Sometimes I get a sixth sense when it comes to the farm. This morning I woke up at 8am after just a few hours of sleep. Very unlike me.
I went outside to put out the trash and noticed a little white body in a puddle at the bottom of the chicken coop. Assuming it was an escaped quail, which does happen sometimes, I brought the trash to the curb and entered the coop to put the quail back where he belonged. Once inside I realized it wasn’t a quail, it was one of the white squabs. She was cold, muddy and had been pecked by the chickens. She had bloody bruises on her beak and the tip of the beak appeared to be fractured. I put her back in the nest beside her sibling and was going to go back to bed, when I decided she was just a little too cold and could probably use a little more help. I didn’t want to risk losing her. I brought her inside, washed her under warm water and wrapped her in a little towel. Then I put her in a plastic dishpan lined with newspapers in the bathroom with a hot water bottle beside her.

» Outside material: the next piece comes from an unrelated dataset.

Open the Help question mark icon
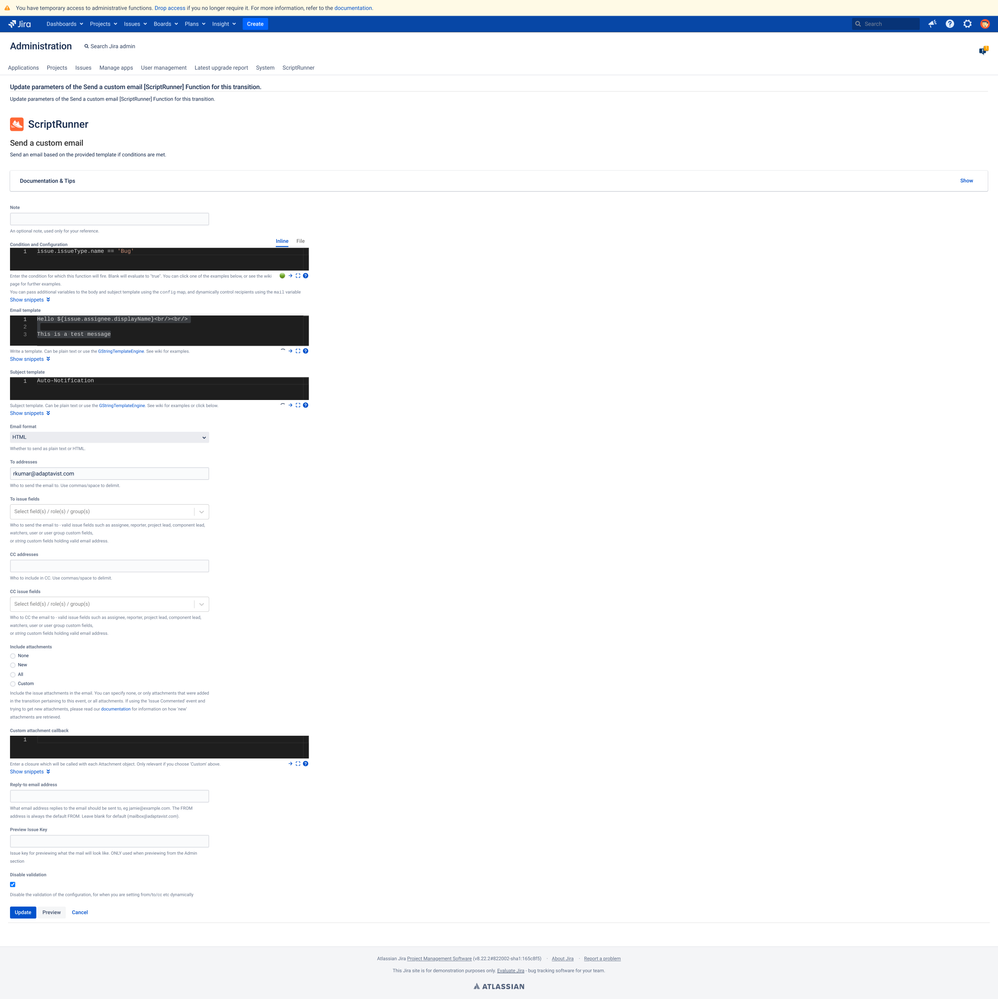 (x=949, y=23)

Then it was back to bed.
Later once I woke up again, she had come out of her towel and was clean, warm and dry. Her beak was damaged, but not too badly. I checked my calendar and found that they were now three weeks old, which is pretty close to weaning age. I decided that this must be the sign that I should take them in for a little hand-taming. I went and retrieved the other squab and set them up both together in an unused rabbit cage in my kitchen. I made sure that the healthy squab got one good last feeding from his mom, and fed the injured squab some whole corn and wheat as they are used to eating in the coop. I also gave her a few syringes of water, which she drank slowly. I’m hoping that these two will help each other to learn to eat and drink on their own quickly and I will still hand feed them a few times a day if I don’t see them eating and drinking much on their own. It’s not too difficult or time consuming to hand feed baby pigeons.
After just one day, they are both already much more comfortable inside and the interested kittens aren’t stressing them out too much. Since I kind of wanted to hand raise them at about this age anyway, I’m pleased to have an excuse to do so. My goal is to have hand-tamed birds that I can handle without stressing them for when I train them for release. Since my flock of pigeons are all loose inside my chicken coop right now, it’s tough to catch any of them without causing a freak-out.
If I had put the trash out the night before as I usually do, I don’t think this baby would have survived. She was probably about an hour away from death when I found her. It occurred to me that if she had been a wild pigeon, simply falling out of the nest at that age is pretty much a death sentence.